The latest update from Preqin finds that private equity secondaries funds have continued their recent strong fundraising in the first quarter of 2016. After securing a record $30bn in investor commitments in 2014, secondaries funds raised a combined $22bn in 2015, and have raised a further $2.6bn in Q1 2016. This is the largest Q1 fundraising total since 2012, when $4.2bn of investor capital was committed. This fundraising is mirrored in the increasing number and size of funds being marketed to investors. In April 2016, 36 secondaries vehicles are on the road seeking $28bn of commitments, up from 22 funds that were targeting $17bn at the start of January 2015.
Alongside this healthy fundraising, secondaries funds have posted some of the strongest average returns among all private equity. As of June 2015, 2007-2013 vintage private equity secondaries vehicles delivered a higher median net IRR than buyout, venture capital, real estate and infrastructure funds; 2013 vintage secondaries funds had the highest median net IRR, at 28%. Furthermore, only 2012 vintage funds posted a negative minimum IRR, as the majority of investors saw positive returns on their investments in secondaries vehicles.
Other Key Secondaries Vehicles Facts and Analysis:
- Capital Concentration: Seven of the 36 secondaries funds out raising are seeking more than $1bn from investors, representing 81% of the aggregate target capital.

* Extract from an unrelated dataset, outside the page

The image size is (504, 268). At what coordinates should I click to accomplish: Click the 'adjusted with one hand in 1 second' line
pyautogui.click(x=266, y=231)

The largest of these is Ardian Secondary Fund VII, which is seeking $9bn in investor commitments.
- Unrealized Capital: As at September 2015 there was $246bn of unrealized capital in buyout and growth funds of vintage 2006 or older, the majority (57%) of which is in 2006 vintage funds. This indicates that there are sizeable assets held in these funds which could be targeted by secondaries vehicles.

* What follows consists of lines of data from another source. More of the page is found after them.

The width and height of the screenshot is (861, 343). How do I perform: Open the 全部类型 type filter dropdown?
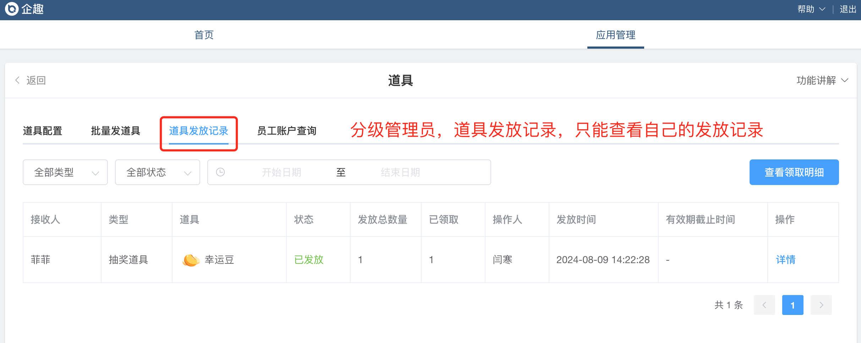(65, 172)
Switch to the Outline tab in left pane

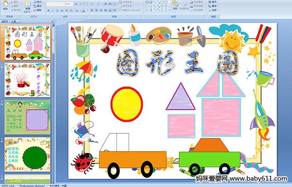tap(14, 21)
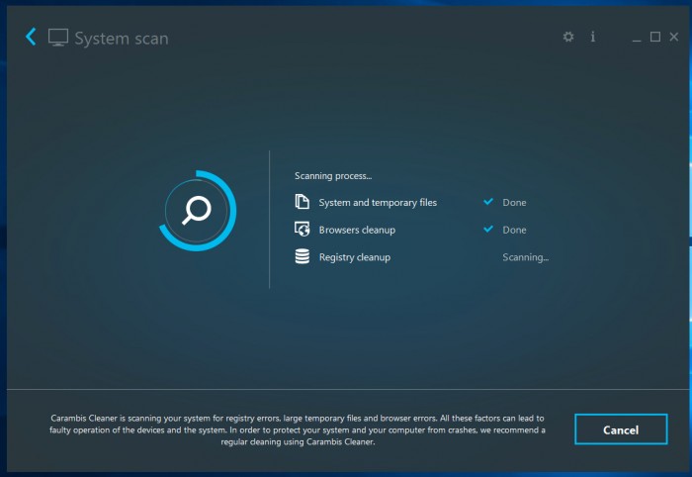
Task: Select the Browsers cleanup label
Action: 357,230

- Secondaries Buyers: Preqin tracks 796 potential buyers on the secondary market as of Q1 2016, of which the largest proportion (23%) is private equity funds of funds. Of all potential buyers, 44% are located in North America and 39% in Europe as developed equity markets dominate the buying and selling landscape.
- Secondaries Sellers: Of the 596 potential sellers of fund interests tracked by Preqin, private equity funds of funds and public pension funds represent 12% each, the largest proportion. Europe has more potential sellers than North America, with 44% and 40% respectively based in these regions.

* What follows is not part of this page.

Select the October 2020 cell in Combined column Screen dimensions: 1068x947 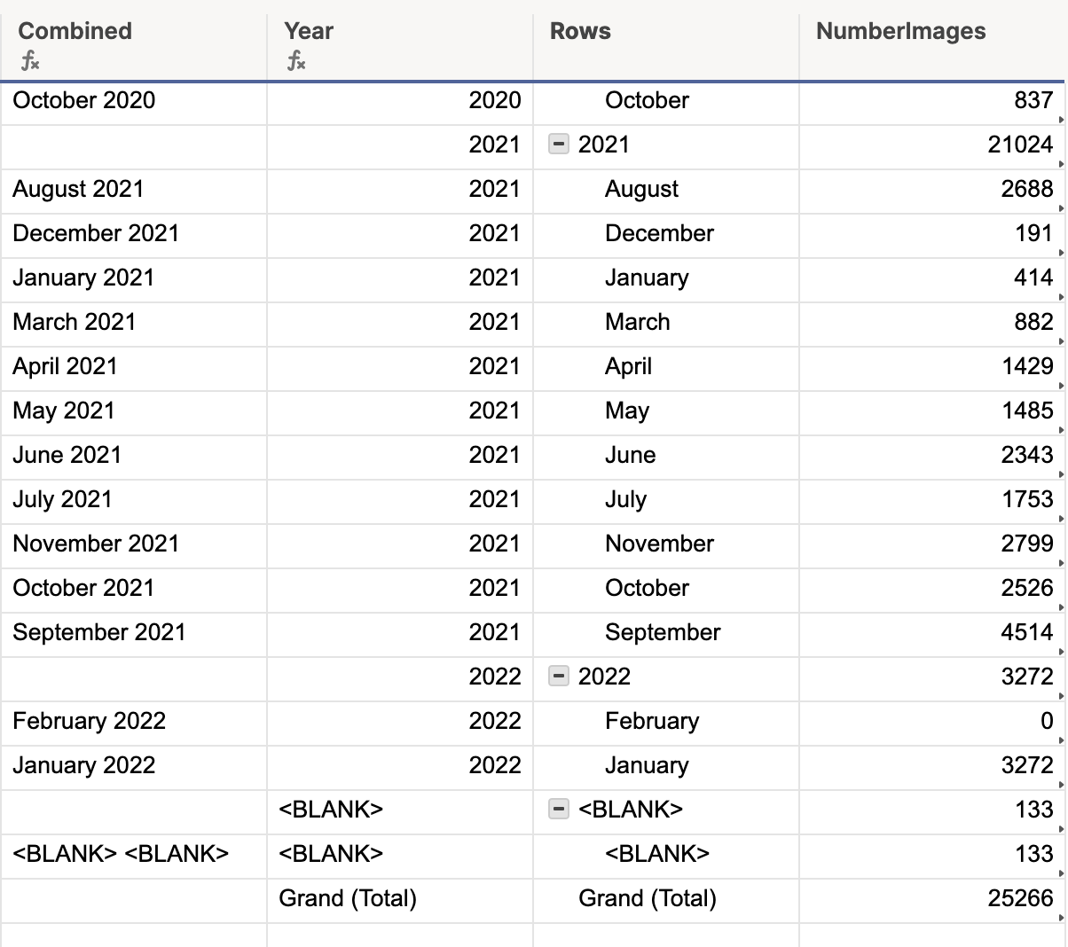coord(84,100)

“The success achieved in the fundraising market by secondaries funds in recent years has been underpinned by strong performance, as secondaries vehicles have consistently delivered a higher median net IRR than most other fund types. The uptick in funds in market recently is also a reflection of key players returning to the market after investing from funds that closed successfully in 2013 and 2014.
As long as fund managers come under increasing pressure from investors to realize their assets and return capital from ageing funds, then the secondaries market will continue to offer an attractive exit option. Offering liquidity to investors, and recapitalization to fund managers, the secondary market is becoming an increasingly integral part of the private equity industry, and an important tool in the active portfolio management of institutions.”